■ **Your assignment**:
Make a verbatim copy of the entries below; pictures stay out.

■ **Dataset records**:

- - - - - - -

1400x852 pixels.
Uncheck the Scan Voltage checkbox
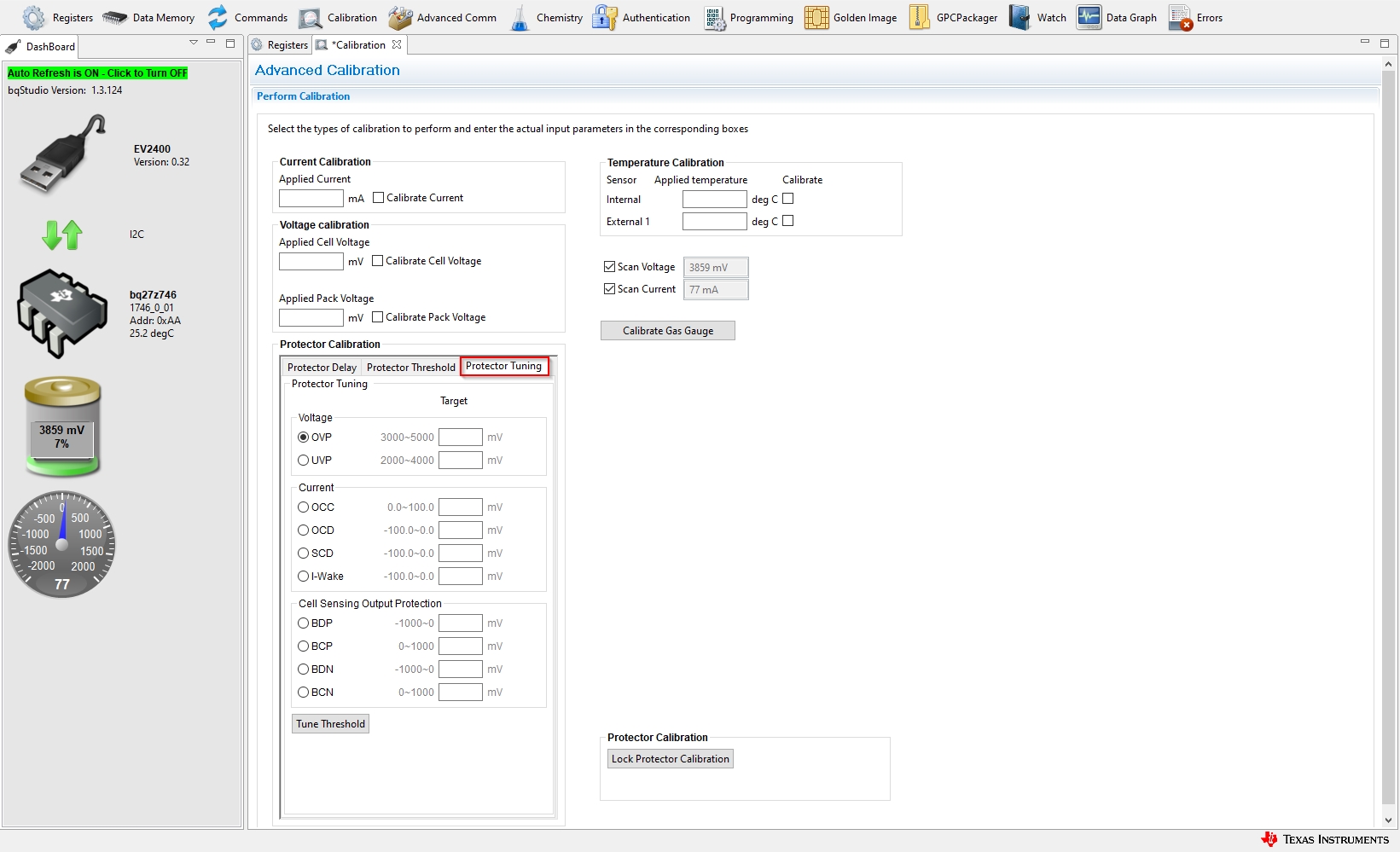[610, 267]
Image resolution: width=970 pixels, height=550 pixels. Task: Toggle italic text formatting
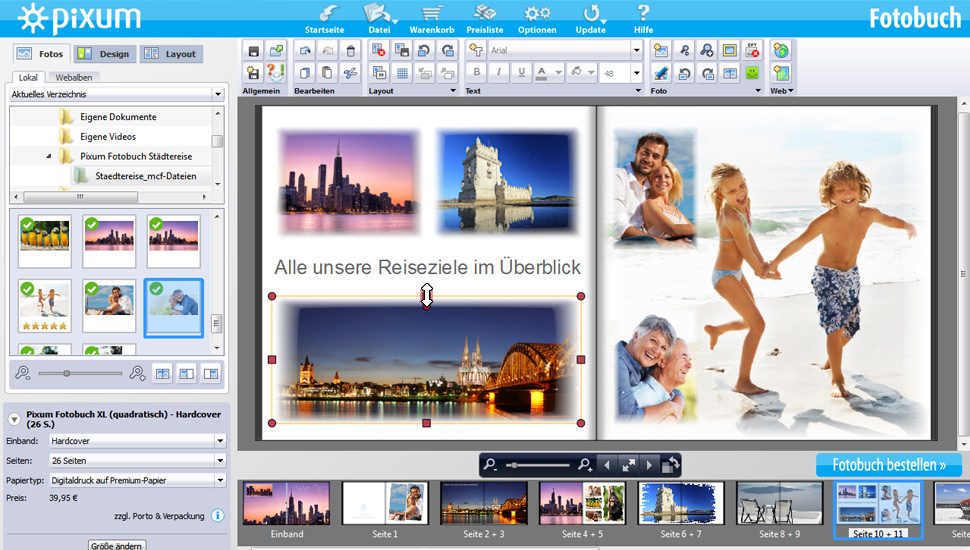point(499,73)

- - - - - - -

■ **Worked solution**:
1400x852 pixels.
Uncheck the Scan Voltage checkbox
[610, 267]
Image resolution: width=970 pixels, height=550 pixels. Task: Toggle italic text formatting
point(499,73)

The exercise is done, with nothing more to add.